The $83 million question, Tameron said, is why McClendon retired.
The company's proxy statement says McClendon would receive no cash severance and would be subject to a $30 million clawback. However, if terminated without cause, he would be entitled to $53 million in cash and stock benefits. That adds up to an $83 million swing, Tameron said.
“The press release stated retirement, but we have to believe there is a termination agreement different than the proxy. If not, it raises serious questions as to why McClendon would ‘retire’ rather than wait to be terminated,” Tameron said.
Baird Equity Research analyst Michael Hall also called McClendon a visionary, but said McClendon’s exit should strengthen the company’s stock in the near term. In early trading, the stock was up about 6%.
“McClendon's departure likely represents a strategic step-change for Chesapeake with corporate focus now squarely on execution and achieving an investment grade credit rating likely hinged on asset sales,” Hall said.
Chesapeake’s future is likely to be rocky for some time.
The company forged its identity through an aggressive acquisition and development strategy. During the past few years, Chesapeake has built itself into a dominant natural gas producer in the U.S.
But Tameron said “historically low natural gas prices will provide headwinds for CHK shares for the near future.”
Brackett agreed the company isn’t out of the woods yet.

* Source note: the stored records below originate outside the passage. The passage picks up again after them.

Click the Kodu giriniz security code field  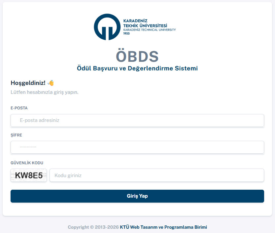(x=156, y=175)
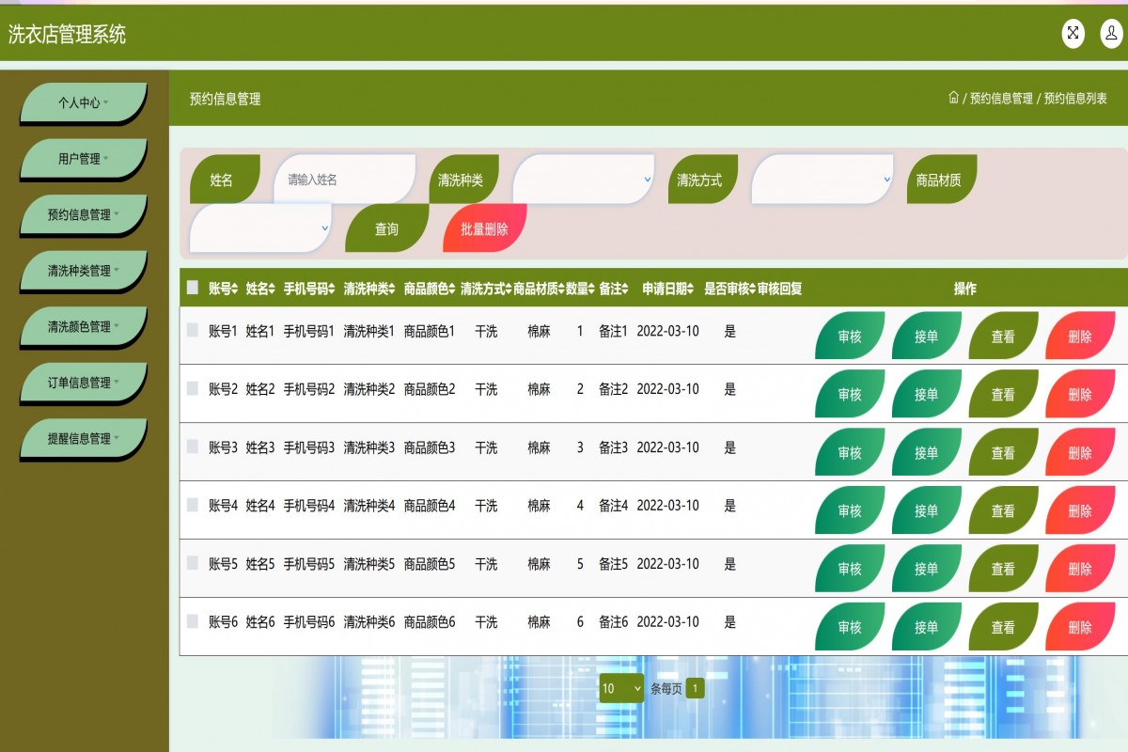This screenshot has width=1128, height=752.
Task: Click the fullscreen toggle icon in header
Action: 1073,34

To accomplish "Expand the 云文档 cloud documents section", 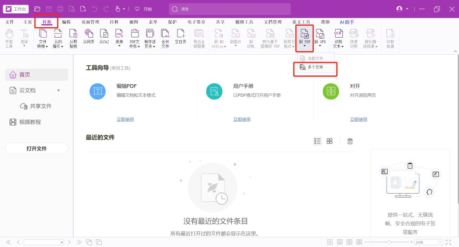I will click(x=58, y=91).
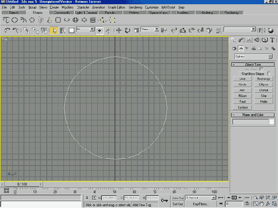Open the View reference coordinate dropdown
The image size is (278, 208).
(150, 29)
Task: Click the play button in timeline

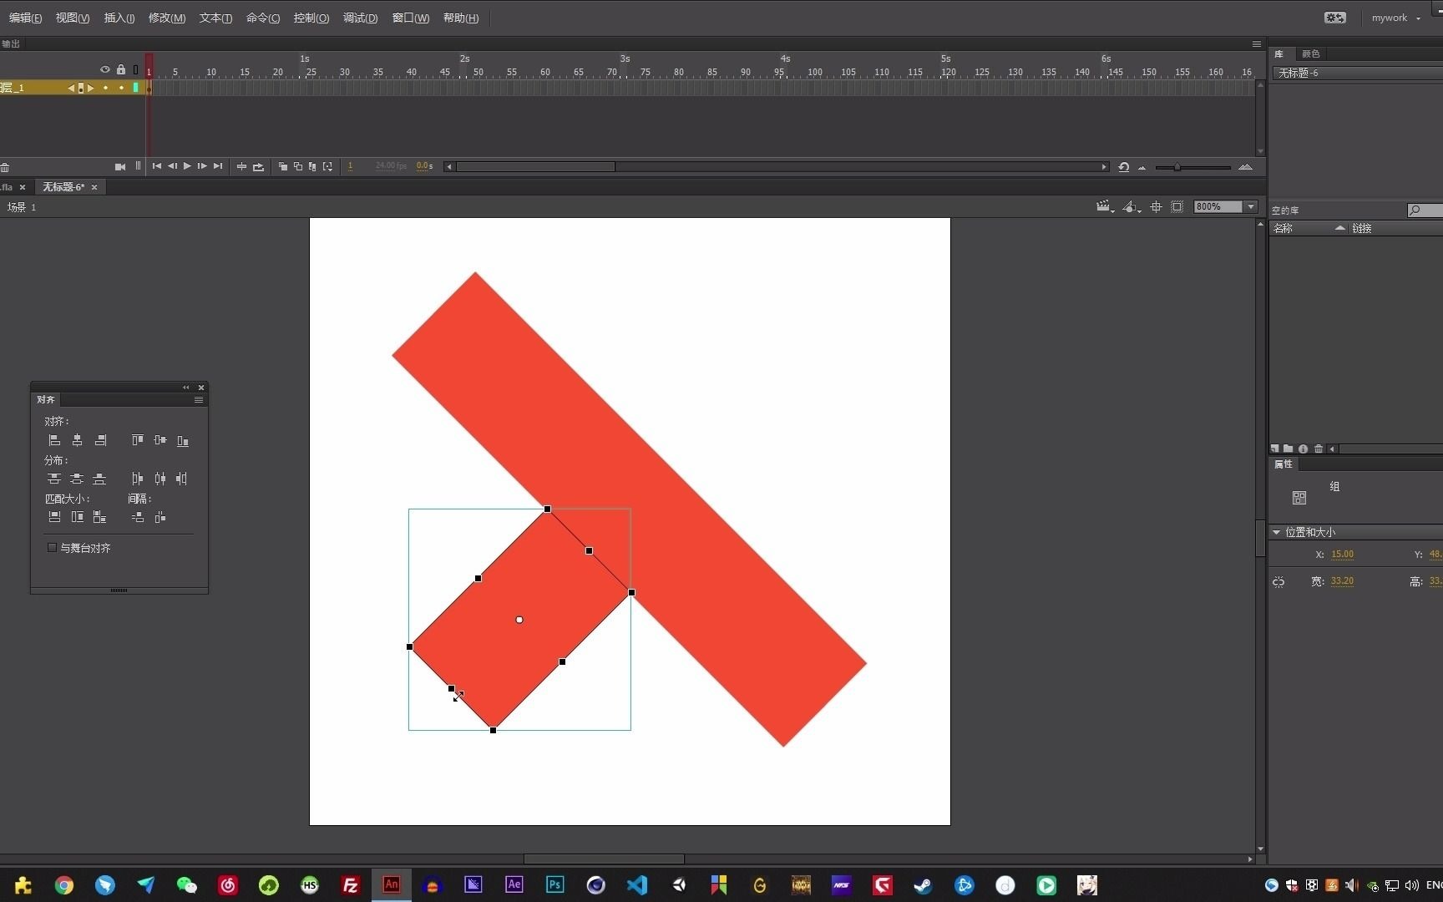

“While demonstrating a sincere shift in strategy by changing leaders is positive, Chesapeake still faces a $5 billion order-of-magnitude funding gap and crucial strategic decisions in 2013,” he said. “In addition, investors still remain in the dark about many CHK issues, including but not limited to long-term midstream commitments following the recent divestitures.”
Though some investors have assumed the worst and might be surprised to the upside, there are still many “unknowns to the CHK story that need to be clarified in the coming quarters,” Brackett said.
The board has retained Heidrick & Struggles to assist in its search of McClendon’s successor and will also consult with McClendon. The search process will include a full review of internal and external candidates.